À la barre, cependant, le prévenu conteste fermement les propos qui lui sont attribués. "Des outrages oui, mais pas de menaces", résume son avocat, Me Julien Marco. Le Mourenxois reconnaît qu’il s’est adressé aux gendarmes qui s’étaient garés à une cinquantaine de mètres de son groupe : "J’avais l’impression qu’ils étaient là pour m’espionner, carnet à la main. Depuis le décès de mon frère en Syrie, ma famille est stigmatisée… Mourenx est une petite ville, on se connaît tous. On se sent mis à l’écart".
"Je ne pratique pas l’islam radical !"
Il est écrit dans le dossier que la famille d’Abou Shaheed jouirait "du statut de martyr" à Mourenx depuis le décès de celui-ci en Syrie. Son frère s’inscrit en faux et précise qu’il "ne pratique pas l’islam radical" : "Je suis loin de tout ça ! Je ne pratique pas de façon régulière. Je suis comme tout le monde. Je suis Français.
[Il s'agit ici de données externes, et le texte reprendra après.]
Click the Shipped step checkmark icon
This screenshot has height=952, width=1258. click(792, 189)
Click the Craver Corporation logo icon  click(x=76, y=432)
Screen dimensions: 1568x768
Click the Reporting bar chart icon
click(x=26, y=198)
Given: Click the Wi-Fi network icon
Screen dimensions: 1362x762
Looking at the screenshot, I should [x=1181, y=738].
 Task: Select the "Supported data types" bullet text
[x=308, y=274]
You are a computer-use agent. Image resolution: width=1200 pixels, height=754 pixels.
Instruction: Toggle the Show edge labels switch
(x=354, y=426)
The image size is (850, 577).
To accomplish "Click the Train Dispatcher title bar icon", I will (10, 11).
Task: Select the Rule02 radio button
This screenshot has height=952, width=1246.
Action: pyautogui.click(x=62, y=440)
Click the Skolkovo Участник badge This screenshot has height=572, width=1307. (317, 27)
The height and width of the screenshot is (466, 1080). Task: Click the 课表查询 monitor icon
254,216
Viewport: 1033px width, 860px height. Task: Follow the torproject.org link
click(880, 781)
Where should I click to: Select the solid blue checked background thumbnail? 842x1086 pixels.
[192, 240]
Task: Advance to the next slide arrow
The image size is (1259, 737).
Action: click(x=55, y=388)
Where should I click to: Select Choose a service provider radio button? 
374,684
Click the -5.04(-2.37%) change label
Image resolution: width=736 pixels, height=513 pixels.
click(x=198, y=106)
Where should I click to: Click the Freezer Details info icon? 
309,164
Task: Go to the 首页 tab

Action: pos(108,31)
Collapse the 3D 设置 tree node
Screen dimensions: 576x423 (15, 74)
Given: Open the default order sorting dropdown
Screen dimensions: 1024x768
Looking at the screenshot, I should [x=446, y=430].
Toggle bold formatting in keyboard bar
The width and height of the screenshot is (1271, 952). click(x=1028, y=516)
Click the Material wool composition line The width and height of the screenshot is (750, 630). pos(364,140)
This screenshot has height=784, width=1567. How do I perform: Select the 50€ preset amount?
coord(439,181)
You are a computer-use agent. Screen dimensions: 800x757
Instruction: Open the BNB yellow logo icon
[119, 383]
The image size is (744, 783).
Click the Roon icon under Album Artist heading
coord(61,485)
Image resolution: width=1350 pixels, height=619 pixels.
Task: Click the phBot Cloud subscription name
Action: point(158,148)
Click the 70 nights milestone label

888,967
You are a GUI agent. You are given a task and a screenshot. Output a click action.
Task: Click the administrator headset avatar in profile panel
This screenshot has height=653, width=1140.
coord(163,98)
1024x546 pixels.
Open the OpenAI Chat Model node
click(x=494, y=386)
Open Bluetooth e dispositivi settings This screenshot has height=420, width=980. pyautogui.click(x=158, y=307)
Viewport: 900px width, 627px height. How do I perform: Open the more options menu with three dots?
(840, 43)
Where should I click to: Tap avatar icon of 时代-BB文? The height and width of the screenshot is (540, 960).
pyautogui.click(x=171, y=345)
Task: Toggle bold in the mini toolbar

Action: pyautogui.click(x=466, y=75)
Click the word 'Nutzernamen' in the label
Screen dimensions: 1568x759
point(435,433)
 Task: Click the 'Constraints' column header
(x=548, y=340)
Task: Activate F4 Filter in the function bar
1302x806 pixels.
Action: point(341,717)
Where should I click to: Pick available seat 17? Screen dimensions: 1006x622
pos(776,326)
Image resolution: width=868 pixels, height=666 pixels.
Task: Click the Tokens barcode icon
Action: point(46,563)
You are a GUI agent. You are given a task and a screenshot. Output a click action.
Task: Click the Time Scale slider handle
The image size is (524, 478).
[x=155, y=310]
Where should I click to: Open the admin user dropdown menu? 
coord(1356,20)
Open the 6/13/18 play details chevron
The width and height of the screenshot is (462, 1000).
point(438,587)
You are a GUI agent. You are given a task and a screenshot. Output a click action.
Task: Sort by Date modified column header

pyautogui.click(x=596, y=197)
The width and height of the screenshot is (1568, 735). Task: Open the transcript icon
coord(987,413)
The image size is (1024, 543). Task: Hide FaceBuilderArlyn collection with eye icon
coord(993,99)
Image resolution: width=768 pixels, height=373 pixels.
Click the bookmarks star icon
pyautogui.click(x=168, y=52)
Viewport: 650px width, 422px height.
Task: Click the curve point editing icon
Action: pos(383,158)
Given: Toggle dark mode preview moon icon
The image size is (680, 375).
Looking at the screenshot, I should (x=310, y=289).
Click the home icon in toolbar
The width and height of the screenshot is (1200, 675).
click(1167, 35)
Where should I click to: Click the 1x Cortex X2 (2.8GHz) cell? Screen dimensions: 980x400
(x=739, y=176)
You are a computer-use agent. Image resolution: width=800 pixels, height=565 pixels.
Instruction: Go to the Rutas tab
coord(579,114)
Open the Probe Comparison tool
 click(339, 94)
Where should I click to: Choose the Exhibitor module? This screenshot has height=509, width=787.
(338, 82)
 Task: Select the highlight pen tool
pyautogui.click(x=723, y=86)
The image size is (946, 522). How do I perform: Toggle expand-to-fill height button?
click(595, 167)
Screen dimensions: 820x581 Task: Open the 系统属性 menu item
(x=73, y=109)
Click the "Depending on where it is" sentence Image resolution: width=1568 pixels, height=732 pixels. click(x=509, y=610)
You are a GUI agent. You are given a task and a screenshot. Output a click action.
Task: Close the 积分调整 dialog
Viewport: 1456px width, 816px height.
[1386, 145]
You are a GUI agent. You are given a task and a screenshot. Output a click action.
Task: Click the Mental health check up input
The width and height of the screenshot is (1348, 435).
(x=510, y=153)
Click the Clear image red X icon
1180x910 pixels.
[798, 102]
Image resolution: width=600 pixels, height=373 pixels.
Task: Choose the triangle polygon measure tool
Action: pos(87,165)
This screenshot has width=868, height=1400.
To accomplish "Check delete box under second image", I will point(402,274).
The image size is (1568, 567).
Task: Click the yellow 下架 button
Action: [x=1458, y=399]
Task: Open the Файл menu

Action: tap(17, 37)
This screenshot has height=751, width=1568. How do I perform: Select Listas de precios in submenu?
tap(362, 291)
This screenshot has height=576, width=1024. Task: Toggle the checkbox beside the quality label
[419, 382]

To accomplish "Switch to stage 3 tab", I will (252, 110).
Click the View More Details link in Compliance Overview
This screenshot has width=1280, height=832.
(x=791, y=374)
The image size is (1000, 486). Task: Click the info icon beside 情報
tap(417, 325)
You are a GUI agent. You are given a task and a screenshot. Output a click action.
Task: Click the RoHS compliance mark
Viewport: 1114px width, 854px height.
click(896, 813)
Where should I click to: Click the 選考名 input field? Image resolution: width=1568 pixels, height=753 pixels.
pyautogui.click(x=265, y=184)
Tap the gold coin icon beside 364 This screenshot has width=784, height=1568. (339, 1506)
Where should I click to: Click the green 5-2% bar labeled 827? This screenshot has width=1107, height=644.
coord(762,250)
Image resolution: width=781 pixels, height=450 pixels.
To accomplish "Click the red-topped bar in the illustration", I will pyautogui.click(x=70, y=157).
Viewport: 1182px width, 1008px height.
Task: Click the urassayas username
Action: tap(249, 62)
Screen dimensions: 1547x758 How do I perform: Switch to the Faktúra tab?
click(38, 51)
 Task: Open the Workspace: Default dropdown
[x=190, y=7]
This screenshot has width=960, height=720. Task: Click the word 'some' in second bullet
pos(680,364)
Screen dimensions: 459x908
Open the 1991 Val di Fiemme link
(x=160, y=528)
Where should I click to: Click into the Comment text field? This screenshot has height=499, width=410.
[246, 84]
Je veux seulement vivre paisiblement avec ma femme et mes deux enfants".
Le procureur Jeanne François rappelle que les faits jugés ont été commis "en dehors du contexte actuel" (plus d’un mois avant les attentats) et invite "à prendre du recul par rapport à l’actualité" pour examiner ce dossier.
"ll n’y avait pas d’arme"
"Si les faits étaient si graves, si les gendarmes considéraient qu’il s’agissait d’un islamiste armé, pourquoi se sont-ils contentés d’un simple procès-verbal, sans l’interpeller aussitôt ?", interroge Me Julien Marco. "Tout cela n’est pas sérieux. Lors de la perquisition, rien n’a été trouvé : il n’y avait pas d’arme ! C’est seulement quelqu’un qui est montré du doigt, et qui, s’estimant injustement traqué, a prononcé des mots malheureux".
Le tribunal a cependant suivi les réquisitions : six mois de prison ferme, sans mandat de dépôt. Me Julien Marco a aussitôt annoncé qu’il allait faire appel.
1) Ce Mourenxois avait rejoint le Maroc où il s’était radicalisé et a rejoint Daesh en Syrie, où il a été tué en juin 2014.
> Les difficultés des gendarmes à Mourenx
Lors de l’audience, le procureur Jeanne François a abordé le quotidien des gendarmes de Mourenx. Ils habitent au coeur de la ville nouvelle, dans les immeubles de la cité, subissent des pressions, avec parfois des dégradations. Certains outrages commis envers les forces de l’ordre ont déjà conduit leurs auteurs devant le tribunal correctionnel...
"C’est également très compliqué la nuit, quand ils se retrouvent en infériorité numérique", a noté Jeanne François. Ce qui s’est passé le 4 octobre dernier, un peu avant minuit, en témoigne… : quand un groupe est arrivé vers eux et que l’un de ses membres a menacé les deux gendarmes, ceux-ci ont fait demi-tour et n’ont pas affronté les jeunes présents. Ils ont ensuite dressé un procès-verbal de l’altercation, et le procureur a saisi la brigade de recherches d’Orthez pour mener l’enquête qui a abouti au procès d’hier (voir ci-dessus).
La création d’une caserne de gendarmerie est très attendue. Ce projet porté (et financé) par la ville et conduit par la Société d’équipement des Pays de l’Adour (Sepa), avance. Trois architectes ont été retenus et vont présenter leur travail en janvier. Le bâtiment sera construit sur un terrain près de la salle Louis-Blazy, sur un site libéré après la réalisation du centre de loisirs. Le maire Patrice Laurent compte bien couper le ruban inaugural avant 2020.